Crônica

A volta do quarto amigo

mendonça Eles sempre se encontram no Bar da Preta, lá pelas 7 e pouco da noite. Os “eles”, no caso, são Batista, o santista, Marciano, o corintiano, Lino, o palestrino, […]

mendonça

Eles sempre se encontram no Bar da Preta, lá pelas 7 e pouco da noite. Os “eles”, no caso, são Batista, o santista, Marciano, o corintiano, Lino, o palestrino, e Alaor, o tricolor.

Enquanto tomam uns chopes e comem uns espetinhos (a Preta garante que são feitos de legítimas vacas holandesas, daquelas que até usam tamancos, mas, curiosamente, os gatos da região desapareceram), eles ficam fazendo piadas uns com os outros, e tentando provar que seu time é o maior.

Porém, no último ano, apenas três deles freqüentavam o bar. O quarto elemento evitava as redondezas para não ter de escutar gozações. Mas, naquela noite, eis que Marciano finalmente aparece à porta, e, abrindo os braços, canta: “Série A, aqui me tens de regresso! Eu suplicante lhe peço, a minha nova inscrição. Voltei para rever os amigos…”

“Pronto”, disse Lino, o palestrino, “o cara voltou para a primeira divisão e já pensa que é o Nelson Gonçalves”.

“Quem vê pensa que ganhou o campeonato mundial”, falou Alaor, o tricolor, com desprezo.

“E só ganhou um torneio de segunda”, disse, com despeito, Batista, o santista.

Marciano não se abalou. Entrou no bar e, girando em volta da mesa dos amigos, fez uma imitação de Roberto Carlos: “Eu voltei, agora pra ficar, porque aqui, aqui é o meu lugar. Eu voltei…”

“Voltou a desafinar”, resmungou Lino.

“Senta aí e fecha a boca”, pediu Batista com as mãos nos ouvidos.

“Ah, por que eles tinham que subir…”, lamentou-se Alaor, olhando para o teto.

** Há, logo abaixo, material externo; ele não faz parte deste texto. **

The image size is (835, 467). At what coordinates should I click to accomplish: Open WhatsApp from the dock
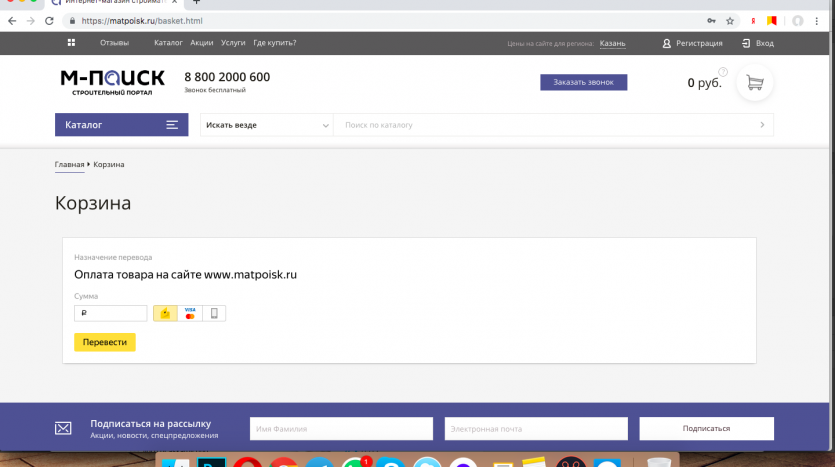point(354,462)
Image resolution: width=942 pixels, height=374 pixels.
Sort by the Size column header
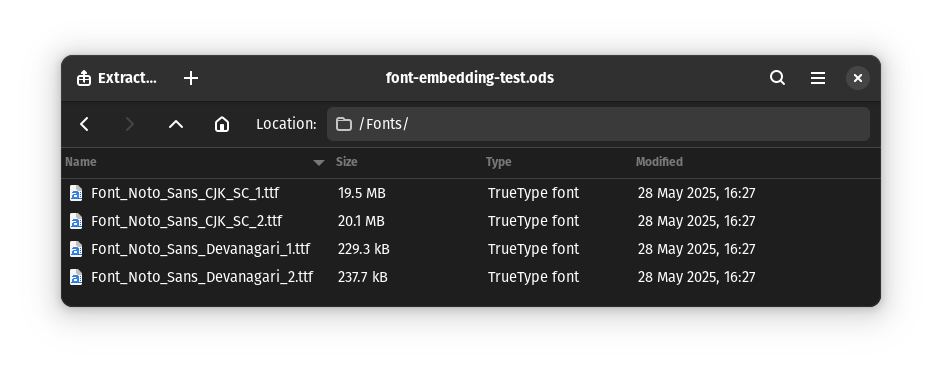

Marciano sentou-se e disse: “Nós tínhamos de subir porque sem a gente a Série A não tem graça. Sem a gente, a Série A é um torneio de cacheta, um joguinho de dominó de aposentado no banquinho da praça”.

“Bobagem. Está sendo o melhor campeonato dos últimos anos”, falou Lino.

“Nem tanto”, reclamou Batista.

“O Batista fala isso porque o time dele está lá atrás”, acusou Alaor. “Se bobear, vai trocar de lugar com o Marciano.”

“Epa! Isso, não! Eu sou o único desta mesa que nunca foi rebaixado!”, disse Batista com orgulho.

“Pera lá, eu também nunca disputei uma segunda divisão”, protestou Alaor. “Aquele Paulista de 90 não foi rebaixamento!”

Os outros três deram-lhe uma sonora vaia e todo o bar virou-se para eles por um instante. A Preta comentou: “Eu não devia servir bebida alcoólica para esses quatro. A idade mental deles é de 12 anos”.

Na mesa, Marciano contava vantagem: “E digo mais: minha média de público passou das 20 mil pessoas por jogo. Mais do que qualquer um aqui nessa mesa”.

“Bah!”, fez Batista.

“Humpf”, fez Alaor.

Marciano voltou a atacar: “E o meu ataque marcou mais gols que o de vocês!”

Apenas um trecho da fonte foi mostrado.